A great classic, the Gift by Marcel Mauss:https://en.wikipedia.org/wiki/The_Gift_(book)
With free PDFs available online. It starts with a old Scandinavian poem:
"I have never found a man so generous and hospitable that he would not receive a present, nor one so liberal with his money that he would dislike a reward if he could get one.
Friends should rejoice each others’ hearts with gifts of weapons and raiment, that is clear from one’s own experience. That friendship lasts longest—if there is a chance of its being a success—in which friends both give and receive gifts._
A man ought to be a friend to his friend and repay gift with gift. People should meet smiles with smiles and lies with treachery.
Know—if you have a friend in whom you have sure confidence and wish to make use of him, you ought to exchange ideas and gifts with him and go to see him often.
If you have another in whom you have no confidence and yet will make use of him, you ought to address him with fair words but crafty heart and repay treachery with lies.

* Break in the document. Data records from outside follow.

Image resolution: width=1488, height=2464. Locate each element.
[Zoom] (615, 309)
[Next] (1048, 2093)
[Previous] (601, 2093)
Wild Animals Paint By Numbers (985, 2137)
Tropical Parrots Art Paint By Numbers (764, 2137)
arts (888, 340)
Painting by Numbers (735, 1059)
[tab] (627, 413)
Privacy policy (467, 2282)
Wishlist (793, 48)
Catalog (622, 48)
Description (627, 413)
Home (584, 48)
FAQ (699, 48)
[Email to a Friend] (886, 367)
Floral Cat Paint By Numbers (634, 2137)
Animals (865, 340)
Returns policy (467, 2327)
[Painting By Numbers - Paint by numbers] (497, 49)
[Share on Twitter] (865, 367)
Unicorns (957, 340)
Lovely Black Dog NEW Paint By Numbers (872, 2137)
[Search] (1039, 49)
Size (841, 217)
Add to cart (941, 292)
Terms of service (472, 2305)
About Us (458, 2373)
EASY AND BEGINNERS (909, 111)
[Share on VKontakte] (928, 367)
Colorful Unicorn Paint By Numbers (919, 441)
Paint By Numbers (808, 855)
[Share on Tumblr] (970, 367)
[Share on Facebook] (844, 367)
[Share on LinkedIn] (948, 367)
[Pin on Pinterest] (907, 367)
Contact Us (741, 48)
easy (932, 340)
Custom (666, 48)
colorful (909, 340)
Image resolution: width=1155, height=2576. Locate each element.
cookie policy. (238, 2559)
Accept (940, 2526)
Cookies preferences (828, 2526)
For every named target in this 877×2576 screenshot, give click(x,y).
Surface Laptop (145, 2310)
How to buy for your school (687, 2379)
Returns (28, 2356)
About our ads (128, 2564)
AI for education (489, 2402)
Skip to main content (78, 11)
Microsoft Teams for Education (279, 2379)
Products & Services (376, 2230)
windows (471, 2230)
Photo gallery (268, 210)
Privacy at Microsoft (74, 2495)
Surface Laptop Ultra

Further, with regard to him in whom you have no confidence and of whose motives you are suspicious, you ought to smile upon him and dissemble your feelings. Gifts ought to be repaid in like coin.
Generous and bold men have the best time in life and never foster troubles. But the coward is apprehensive of everything and a miser is always groaning over his gifts.
Better there should be no prayer than excessive offering; a gift always looks for recompense. Better there should be no sacrifice than an excessive slaughter."
Havamal, vv. 39, 41-2, 44-6, 48 and 145, from the translation by D. E. Martin Clarke in The Havamal, with Selections from other Poems in the Edda, Cambridge, 1923.